秘密の一夜で、俺様御曹司の身ごもり妻になりました
私……神崎さんが言ったように記憶をなくしてるの?
 その後もう一度よく検査して、三日後に退院した。出された診断結果は、脳震盪による一時的な記憶障害。
 医師の話だと、私はここ九カ月間の記憶を失っているらしい。
 家でしばらく安静にしてくださいと医師に告げられ、頭が混乱状態のまま麻布にある神崎さんのマンションに連れて来られた。さすがにふたりきりは気まずかったので、兄にもついてきてもらった。
 三十階建ての高級タワーマンションは神崎さんがオーナーで、彼は最上階のペントハウスに住んでいる。間取りは確か5LDK。
まず三十畳ほどあるリビングに通されたが、奥に二メートルほどある大きなクリスマスツリーが飾られていて目を引いた。

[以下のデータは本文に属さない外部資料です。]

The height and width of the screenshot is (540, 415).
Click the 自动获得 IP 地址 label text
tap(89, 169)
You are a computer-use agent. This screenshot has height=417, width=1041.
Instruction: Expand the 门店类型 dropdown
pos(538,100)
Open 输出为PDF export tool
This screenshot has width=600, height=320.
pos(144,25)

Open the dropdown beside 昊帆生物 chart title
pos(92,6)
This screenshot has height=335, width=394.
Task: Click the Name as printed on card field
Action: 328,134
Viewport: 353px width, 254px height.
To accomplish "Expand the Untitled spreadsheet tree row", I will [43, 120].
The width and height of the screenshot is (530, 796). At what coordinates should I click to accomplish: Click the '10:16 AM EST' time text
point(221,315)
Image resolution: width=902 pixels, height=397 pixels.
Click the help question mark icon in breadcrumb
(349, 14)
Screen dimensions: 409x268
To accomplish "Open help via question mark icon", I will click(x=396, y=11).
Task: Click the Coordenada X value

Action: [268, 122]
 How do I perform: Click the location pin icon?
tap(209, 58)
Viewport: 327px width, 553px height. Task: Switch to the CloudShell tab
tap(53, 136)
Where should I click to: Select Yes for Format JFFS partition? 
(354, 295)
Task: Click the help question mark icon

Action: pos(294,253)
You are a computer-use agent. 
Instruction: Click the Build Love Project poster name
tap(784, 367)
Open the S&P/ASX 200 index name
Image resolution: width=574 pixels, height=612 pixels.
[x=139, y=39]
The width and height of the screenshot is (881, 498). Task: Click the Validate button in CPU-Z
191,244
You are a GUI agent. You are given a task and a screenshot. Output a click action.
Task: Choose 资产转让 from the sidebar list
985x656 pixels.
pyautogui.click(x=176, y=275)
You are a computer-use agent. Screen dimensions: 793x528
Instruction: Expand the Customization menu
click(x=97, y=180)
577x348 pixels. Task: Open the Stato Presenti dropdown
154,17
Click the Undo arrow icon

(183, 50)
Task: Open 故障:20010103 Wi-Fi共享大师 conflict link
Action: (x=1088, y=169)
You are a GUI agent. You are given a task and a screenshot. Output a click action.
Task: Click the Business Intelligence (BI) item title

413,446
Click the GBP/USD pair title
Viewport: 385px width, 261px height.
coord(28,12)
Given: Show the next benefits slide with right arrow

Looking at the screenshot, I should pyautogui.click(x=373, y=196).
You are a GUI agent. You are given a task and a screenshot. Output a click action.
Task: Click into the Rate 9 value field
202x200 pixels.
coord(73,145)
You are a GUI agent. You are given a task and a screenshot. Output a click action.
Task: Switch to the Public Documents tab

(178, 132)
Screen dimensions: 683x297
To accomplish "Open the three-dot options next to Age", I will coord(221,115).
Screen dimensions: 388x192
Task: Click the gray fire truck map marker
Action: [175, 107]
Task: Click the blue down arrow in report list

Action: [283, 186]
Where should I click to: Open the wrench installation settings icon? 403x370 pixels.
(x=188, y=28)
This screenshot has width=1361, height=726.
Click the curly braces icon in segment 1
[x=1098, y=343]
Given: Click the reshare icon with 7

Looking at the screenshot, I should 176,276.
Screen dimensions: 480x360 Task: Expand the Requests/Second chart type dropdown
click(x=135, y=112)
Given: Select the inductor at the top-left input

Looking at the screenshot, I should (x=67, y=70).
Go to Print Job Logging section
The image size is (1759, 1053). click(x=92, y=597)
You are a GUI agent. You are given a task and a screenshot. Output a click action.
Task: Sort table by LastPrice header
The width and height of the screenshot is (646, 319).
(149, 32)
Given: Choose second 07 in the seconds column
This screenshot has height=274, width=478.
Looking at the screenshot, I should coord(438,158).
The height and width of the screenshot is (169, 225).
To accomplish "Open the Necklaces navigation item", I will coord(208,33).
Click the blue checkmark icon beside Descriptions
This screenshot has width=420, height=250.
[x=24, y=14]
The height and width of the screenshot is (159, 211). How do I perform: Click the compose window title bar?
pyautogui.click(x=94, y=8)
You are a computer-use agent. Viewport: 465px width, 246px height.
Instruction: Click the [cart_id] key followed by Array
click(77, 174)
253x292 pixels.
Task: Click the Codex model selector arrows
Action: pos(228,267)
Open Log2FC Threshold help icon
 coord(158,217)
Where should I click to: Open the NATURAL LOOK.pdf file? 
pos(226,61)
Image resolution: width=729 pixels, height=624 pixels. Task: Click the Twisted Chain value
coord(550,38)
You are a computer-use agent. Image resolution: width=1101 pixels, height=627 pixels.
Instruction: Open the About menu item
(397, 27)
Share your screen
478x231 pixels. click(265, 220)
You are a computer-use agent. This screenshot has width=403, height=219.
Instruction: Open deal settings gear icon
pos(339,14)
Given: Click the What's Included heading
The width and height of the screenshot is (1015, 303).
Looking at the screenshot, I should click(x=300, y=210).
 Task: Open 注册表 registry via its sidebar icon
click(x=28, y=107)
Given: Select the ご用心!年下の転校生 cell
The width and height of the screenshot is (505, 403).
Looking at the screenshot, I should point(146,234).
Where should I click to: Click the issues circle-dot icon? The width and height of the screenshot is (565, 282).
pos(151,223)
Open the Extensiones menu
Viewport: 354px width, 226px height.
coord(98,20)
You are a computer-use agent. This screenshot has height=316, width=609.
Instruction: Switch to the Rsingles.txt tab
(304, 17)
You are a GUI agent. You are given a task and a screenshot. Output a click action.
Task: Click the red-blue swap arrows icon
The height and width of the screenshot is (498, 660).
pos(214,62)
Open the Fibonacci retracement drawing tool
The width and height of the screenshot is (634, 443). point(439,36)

 何度かお邪魔したことがあるから広いのは知っていたけれど、以前は白とライトグレーを基調としたシンプルで大人な雰囲気の部屋だったのに、今は暖炉の周りはかわいい感じでクリスマスの飾りがされ、壁にはプレゼントを入れるための靴下もぶら下がっていて家庭的なムードに変わっている。